== TASK PROMPT ==
Reproduce the data verbatim from its first line through the line containing "Action: [x=33, y=55]", inclusive.

== MATERIAL FOR THE TASK ==
++++++++++

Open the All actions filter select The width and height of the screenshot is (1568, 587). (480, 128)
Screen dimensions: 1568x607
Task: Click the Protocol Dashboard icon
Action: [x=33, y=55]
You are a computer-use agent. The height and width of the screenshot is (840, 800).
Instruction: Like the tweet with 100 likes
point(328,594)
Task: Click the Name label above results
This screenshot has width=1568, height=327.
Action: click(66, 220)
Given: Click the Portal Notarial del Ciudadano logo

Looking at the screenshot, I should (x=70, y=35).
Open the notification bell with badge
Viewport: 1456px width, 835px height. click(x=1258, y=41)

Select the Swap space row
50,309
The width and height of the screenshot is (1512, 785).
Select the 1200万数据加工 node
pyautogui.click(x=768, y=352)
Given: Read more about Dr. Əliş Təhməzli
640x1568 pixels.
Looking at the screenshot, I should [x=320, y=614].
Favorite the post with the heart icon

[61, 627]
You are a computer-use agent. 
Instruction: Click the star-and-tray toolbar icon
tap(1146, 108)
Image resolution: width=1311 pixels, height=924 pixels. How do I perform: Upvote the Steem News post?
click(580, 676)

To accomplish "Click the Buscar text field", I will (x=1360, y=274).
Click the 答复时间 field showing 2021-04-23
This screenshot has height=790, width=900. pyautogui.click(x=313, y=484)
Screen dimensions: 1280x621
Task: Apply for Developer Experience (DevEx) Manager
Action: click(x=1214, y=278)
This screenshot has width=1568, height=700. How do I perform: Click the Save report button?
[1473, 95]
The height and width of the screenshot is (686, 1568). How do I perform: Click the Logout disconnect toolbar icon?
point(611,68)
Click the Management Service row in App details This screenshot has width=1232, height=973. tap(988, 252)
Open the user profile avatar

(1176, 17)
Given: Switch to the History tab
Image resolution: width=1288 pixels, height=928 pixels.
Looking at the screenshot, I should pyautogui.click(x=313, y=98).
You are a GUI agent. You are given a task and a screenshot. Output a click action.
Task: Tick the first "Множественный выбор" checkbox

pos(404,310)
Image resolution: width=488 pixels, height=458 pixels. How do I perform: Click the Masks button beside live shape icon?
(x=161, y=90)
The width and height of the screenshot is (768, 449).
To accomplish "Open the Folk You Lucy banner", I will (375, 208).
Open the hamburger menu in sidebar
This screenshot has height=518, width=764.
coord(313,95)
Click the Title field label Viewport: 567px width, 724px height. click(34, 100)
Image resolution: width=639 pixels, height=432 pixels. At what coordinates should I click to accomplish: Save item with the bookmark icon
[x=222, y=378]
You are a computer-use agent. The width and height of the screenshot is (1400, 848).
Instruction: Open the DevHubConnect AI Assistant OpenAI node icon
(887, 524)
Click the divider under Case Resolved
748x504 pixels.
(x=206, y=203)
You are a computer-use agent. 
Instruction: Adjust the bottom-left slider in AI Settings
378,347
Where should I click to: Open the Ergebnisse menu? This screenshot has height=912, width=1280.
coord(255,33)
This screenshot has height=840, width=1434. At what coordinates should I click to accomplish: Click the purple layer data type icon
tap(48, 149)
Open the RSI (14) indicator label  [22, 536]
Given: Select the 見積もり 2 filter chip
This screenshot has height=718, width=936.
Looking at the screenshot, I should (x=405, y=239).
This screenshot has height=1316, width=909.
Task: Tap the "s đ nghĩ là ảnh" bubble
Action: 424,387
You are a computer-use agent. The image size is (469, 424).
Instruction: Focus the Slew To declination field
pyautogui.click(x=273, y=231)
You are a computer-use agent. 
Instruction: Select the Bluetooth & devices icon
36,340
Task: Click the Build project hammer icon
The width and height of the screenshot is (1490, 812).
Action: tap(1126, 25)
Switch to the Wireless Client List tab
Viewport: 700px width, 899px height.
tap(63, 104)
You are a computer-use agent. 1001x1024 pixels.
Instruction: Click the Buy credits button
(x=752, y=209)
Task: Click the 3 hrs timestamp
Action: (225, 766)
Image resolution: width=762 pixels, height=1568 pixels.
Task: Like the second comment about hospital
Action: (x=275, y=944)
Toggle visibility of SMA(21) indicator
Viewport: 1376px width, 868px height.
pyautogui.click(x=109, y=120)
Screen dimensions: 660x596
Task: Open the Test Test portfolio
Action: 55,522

++++++++++

== ANSWER BELOW ==
Open the All actions filter select The width and height of the screenshot is (1568, 587). (480, 128)
Screen dimensions: 1568x607
Task: Click the Protocol Dashboard icon
Action: [x=33, y=55]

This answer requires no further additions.